--- Start Text section ---
Alexa Pano (born August 20, 2004) is an American professional golfer. She was featured in the 2013 documentary film The Short Game.

Early life
Pano was born in Westborough, Massachusetts, and her parents divorced when she was a baby. She has since lived with her father, Rick, in Lake Worth Beach, Florida. She began playing golf at the age of 5.

At the 2012 U.S. Kids Golf World Championship, then-7-year-old Pano and a group of her fellow competitors, including Allan Kournikova and Sky Sudberry, were filmed for The Short Game. At that point, she was only spending mornings at Citrus Cove Elementary School and taking the remainder of her classes through Florida Virtual School so that she could focus on golf. In the film, she said that she wanted to be the first woman to play in a tournament at Augusta, a feat that she accomplished seven years later when she competed in the inaugural Augusta National Women's Amateur.
--- End Text section ---
--- Start Dataset section ---
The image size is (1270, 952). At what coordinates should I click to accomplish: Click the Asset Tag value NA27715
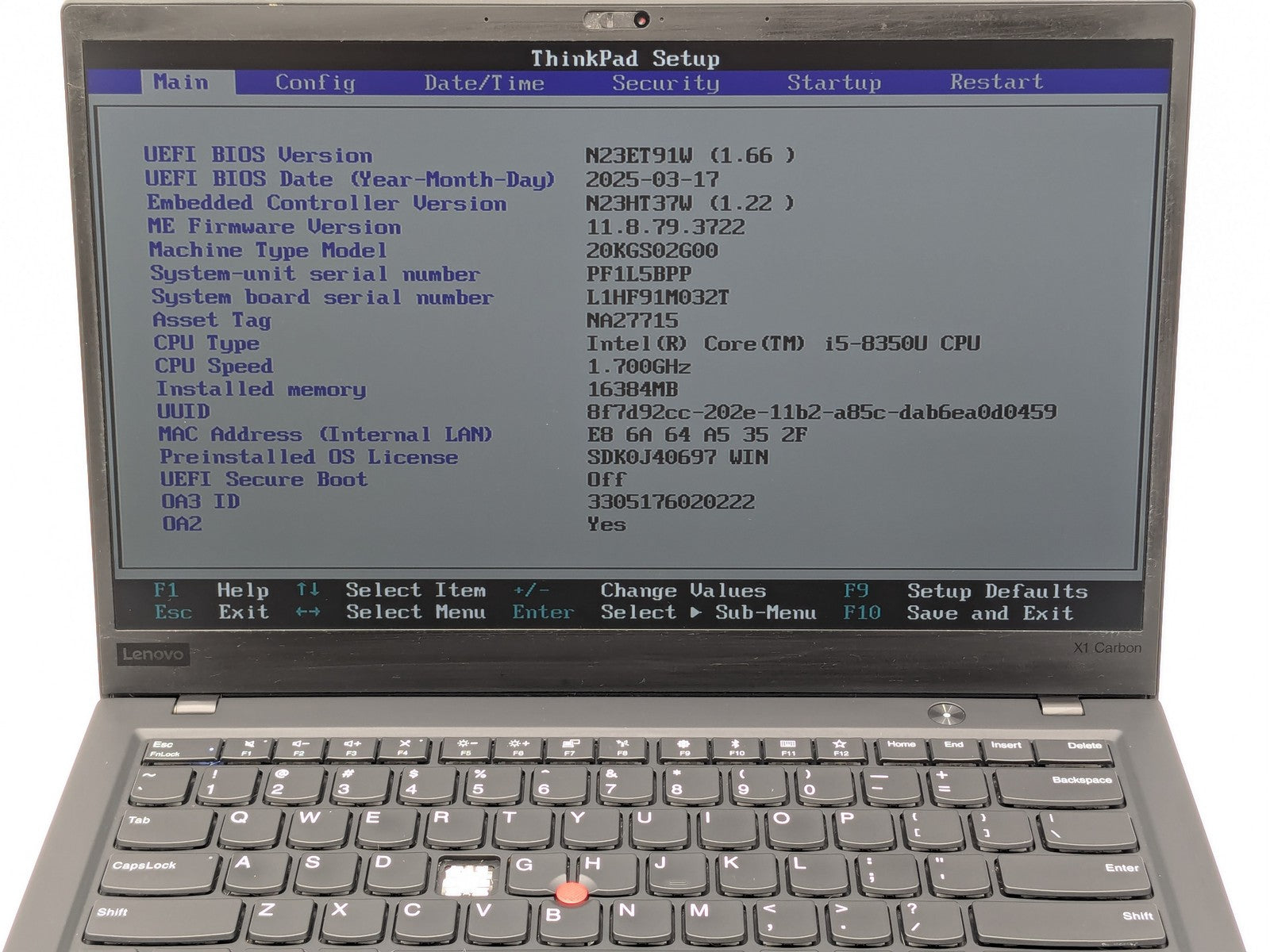click(x=633, y=321)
--- End Dataset section ---
*List of tasks:*
1. In the Alexa Pano biography, at what age did Pano start playing golf?
2. Using the Alexa Pano biography, decide whether each statement agrees with it. Answer yes or no for each, and quote the words that settle it.
(a) Pano was born in Lake Worth Beach, Florida.
(b) Pano was filmed for The Short Game at the 2012 U.S. Kids Golf World Championship.
(c) Pano took some of her classes through Florida Virtual School.
3. List every person other than Pano who is named in the Alexa Pano biography.

*Replies:*
1. She began playing golf at the age of 5.

2.
(a) No: "Pano was born in Westborough, Massachusetts"
(b) Yes: "At the 2012 U.S. Kids Golf World Championship, then-7-year-old Pano and a group of her fellow competitors, including Allan Kournikova and Sky Sudberry, were filmed for The Short Game"
(c) Yes: "taking the remainder of her classes through Florida Virtual School"

3. Rick (her father), Allan Kournikova, Sky Sudberry